C.F.R. § 208.13(b). An imputed political opinion is a statutorily protected ground.

See Al Najjar v. Ashcroft, 257 F.3d 1262, 1289 (11th Cir. 2001). A political

opinion may be imputed if the persecutors mistakenly attribute a political opinion

to the asylum applicant “and then persecute[ ] him because of that mistaken belief

about his views.” Id. (brackets omitted)

      The alien must show not only that the persecutor imputed a political opinion

to him, but also that the persecution was motivated by that imputed political

opinion. See Rodriguez Morales v. U.S. Att’y Gen., 488 F.3d 884, 890 (11th Cir.

2007). Evidence of acts of private violence or criminal activity do not demonstrate

persecution on a protected ground. Ruiz v. U.S. Att’y Gen., 440 F.3d 1247, 1258

(11th Cir. 2006). We will not reverse a finding that an alien failed to demonstrate a

nexus between the alleged persecution and the alien’s actual or imputed political
                                           7
opinion, unless the evidence compels the conclusion that the alien has been or will

be persecuted “‘because of’ his political opinion.” Rodriguez Morales, 488 F.3d at

890.5

        Here, substantial evidence supports the finding that Joseph was a victim of

criminal violence rather than political persecution.6 Specifically, there is evidence

in the record that: (1) the HNP has suffered from endemic corruption and its

members have engaged in criminal violence and arbitrary killings; (2) pro-Lavalas

partisans have killed police officers as part of a strategy to destabilize the country

and bring former president Aristide back to power; (3) Joseph’s pro-Lavalas HNP

supervisors were corrupt and attempting to take control of the HNP; (4) these

supervisors targeted Joseph because they saw his cooperation with the United

States as a sign that he would fight against their corruption; and (5) since Aristide

resigned from power, progress has been made to weed out corrupt and violent HNP

        5
        Where, as here, the BIA adopts and affirms the reasoning of the IJ, we review the
decisions of both the BIA and the IJ. Al Najjar, 257 F.3d at 1284. We review legal
determinations de novo, D-Muhumed v. U.S. Att’y Gen., 388 F.3d 814, 817 (11th Cir. 2004),
and factual determinations under the substantial evidence test, Al Najjar, 257 F.3d at 1283.
Under the highly deferential substantial evidence standard, we will reverse a finding of fact
“only when the record compels a reversal; the mere fact that the record may support a contrary
conclusion is not enough to justify a reversal.” Adefemi v. Ashcroft, 386 F.3d 1022, 1027 (11th
Cir. 2004) (en banc).
        6
        We lack jurisdiction to consider Joseph’s newly raised claim that he was persecuted on
account of his membership in a particular social group–former HNP officers who cooperated
with the United States–because Joseph failed to raise this particular social group argument with
the BIA. See Amaya-Artunduaga v. U.S. Att’y Gen., 463 F.3d 1247, 1250 (11th Cir. 2006). We
thus dismiss Joseph’s petition with respect to this claim.
                                                  8
officials and reform the HNP. These facts suggest Joseph’s HNP supervisors were

motivated, at most, by their own political opinions, not a political opinion they

imputed to Joseph. See Sanchez v. U.S. Att’y Gen., 392 F.3d 434, 437-38 (11th

Cir. 2004) (explaining that it is the victim’s, and not the persecutor’s, political

opinion that must motivate the persecution).

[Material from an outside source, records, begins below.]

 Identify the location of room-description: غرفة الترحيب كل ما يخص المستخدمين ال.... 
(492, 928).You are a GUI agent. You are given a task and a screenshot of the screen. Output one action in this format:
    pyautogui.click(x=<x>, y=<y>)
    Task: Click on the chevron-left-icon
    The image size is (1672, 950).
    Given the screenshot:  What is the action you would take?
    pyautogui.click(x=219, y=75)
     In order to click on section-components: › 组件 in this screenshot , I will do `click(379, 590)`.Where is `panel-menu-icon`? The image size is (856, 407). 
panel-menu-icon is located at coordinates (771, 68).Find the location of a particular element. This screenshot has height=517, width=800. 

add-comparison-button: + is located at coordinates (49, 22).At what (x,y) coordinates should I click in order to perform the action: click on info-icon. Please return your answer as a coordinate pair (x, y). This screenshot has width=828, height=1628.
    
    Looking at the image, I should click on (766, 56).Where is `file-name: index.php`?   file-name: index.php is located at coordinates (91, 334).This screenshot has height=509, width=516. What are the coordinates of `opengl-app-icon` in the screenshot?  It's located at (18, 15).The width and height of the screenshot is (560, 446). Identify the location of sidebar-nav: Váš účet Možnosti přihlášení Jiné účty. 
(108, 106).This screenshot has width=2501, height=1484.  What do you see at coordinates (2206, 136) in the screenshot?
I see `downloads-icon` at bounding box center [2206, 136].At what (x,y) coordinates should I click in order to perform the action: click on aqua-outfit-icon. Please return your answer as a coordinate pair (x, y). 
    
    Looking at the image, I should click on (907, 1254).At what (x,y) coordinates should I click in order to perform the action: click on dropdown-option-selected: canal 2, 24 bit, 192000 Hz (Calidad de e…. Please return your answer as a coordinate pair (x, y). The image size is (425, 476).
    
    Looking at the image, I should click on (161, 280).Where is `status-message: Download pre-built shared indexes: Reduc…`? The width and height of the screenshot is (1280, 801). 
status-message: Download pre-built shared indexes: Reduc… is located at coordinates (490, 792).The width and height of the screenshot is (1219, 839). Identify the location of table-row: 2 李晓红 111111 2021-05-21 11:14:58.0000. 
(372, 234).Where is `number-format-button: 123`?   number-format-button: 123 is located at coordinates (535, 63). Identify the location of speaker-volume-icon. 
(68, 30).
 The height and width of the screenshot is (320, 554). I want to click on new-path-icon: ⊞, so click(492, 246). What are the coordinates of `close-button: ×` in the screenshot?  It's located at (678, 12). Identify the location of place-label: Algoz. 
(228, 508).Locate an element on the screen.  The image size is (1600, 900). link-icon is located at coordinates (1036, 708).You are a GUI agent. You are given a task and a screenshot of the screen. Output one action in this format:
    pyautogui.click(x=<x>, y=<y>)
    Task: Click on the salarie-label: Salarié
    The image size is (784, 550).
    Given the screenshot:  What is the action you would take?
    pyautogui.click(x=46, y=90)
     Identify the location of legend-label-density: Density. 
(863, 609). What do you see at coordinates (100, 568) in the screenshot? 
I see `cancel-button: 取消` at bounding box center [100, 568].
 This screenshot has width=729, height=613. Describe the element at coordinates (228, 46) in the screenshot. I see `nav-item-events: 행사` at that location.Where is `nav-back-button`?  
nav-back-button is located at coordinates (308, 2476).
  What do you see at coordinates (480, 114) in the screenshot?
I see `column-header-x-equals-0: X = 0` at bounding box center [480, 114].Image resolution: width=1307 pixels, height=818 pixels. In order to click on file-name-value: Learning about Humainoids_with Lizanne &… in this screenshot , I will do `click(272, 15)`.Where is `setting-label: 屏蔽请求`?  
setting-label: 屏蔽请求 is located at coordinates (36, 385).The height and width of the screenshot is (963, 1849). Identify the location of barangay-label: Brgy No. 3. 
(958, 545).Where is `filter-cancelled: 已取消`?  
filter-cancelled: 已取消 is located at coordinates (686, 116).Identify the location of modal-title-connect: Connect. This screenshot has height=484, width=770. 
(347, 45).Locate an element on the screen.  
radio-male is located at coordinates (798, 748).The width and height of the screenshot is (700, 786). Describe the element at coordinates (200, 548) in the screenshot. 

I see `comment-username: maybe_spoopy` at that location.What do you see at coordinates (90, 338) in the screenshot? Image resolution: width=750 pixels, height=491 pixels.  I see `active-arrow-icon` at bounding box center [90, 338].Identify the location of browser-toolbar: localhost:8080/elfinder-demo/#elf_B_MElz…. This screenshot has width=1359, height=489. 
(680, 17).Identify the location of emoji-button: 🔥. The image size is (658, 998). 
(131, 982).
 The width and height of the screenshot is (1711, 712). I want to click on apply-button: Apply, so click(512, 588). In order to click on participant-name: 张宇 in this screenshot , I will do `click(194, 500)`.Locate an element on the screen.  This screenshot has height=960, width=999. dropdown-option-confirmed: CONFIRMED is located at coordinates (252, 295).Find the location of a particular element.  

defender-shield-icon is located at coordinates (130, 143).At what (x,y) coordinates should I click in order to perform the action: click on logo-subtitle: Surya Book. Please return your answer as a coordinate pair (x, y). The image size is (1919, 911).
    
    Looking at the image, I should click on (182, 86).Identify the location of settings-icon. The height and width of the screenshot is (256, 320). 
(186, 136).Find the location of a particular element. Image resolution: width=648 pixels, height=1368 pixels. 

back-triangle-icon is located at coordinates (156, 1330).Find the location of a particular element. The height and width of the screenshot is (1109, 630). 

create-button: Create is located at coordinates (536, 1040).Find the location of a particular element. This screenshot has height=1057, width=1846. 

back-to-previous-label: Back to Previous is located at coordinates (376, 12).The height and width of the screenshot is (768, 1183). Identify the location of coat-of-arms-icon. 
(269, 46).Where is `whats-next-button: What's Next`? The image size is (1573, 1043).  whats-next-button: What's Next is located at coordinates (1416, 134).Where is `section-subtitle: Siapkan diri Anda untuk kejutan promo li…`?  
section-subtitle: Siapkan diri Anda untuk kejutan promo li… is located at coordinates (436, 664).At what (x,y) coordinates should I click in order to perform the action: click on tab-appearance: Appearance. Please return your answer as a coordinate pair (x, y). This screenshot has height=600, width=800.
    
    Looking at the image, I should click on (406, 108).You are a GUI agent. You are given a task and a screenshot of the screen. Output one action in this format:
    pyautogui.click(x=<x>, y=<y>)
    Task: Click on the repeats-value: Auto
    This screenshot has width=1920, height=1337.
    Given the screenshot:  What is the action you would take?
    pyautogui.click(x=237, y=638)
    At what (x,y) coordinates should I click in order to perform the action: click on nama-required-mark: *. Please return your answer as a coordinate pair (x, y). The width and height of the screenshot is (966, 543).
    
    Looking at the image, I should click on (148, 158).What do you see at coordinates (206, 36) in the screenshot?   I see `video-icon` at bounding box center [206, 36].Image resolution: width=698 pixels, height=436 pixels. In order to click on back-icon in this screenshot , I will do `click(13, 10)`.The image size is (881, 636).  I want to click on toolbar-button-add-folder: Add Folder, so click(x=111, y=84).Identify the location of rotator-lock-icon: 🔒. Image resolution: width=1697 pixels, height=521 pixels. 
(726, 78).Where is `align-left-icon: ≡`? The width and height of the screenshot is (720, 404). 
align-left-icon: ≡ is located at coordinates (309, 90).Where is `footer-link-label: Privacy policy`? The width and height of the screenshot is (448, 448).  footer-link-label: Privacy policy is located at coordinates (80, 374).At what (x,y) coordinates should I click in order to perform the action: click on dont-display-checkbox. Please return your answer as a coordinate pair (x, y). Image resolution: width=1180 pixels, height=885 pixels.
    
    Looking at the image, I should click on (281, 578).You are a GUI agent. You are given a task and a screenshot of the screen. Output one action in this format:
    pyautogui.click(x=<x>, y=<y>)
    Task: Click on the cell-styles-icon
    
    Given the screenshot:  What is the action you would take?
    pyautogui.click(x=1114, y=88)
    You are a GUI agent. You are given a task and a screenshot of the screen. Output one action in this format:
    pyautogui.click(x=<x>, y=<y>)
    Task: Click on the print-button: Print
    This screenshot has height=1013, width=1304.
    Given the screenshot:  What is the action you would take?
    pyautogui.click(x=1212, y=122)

      We cannot say the evidence compels a finding that Joseph was or will be

persecuted on account of an imputed political opinion. Because Joseph failed to

carry his lower burden of proof with regard to asylum, he is also ineligible for

withholding of removal. See Forgue v. U.S. Att’y Gen., 401 F.3d 1282, 1288 n.4

(11th Cir. 2005). Given the recent reforms made within the HNP, the evidence

also does not compel a conclusion that Joseph would more likely than not be

tortured by the Haitian government if returned to Haiti.

      DENIED IN PART, DISMISSED IN PART.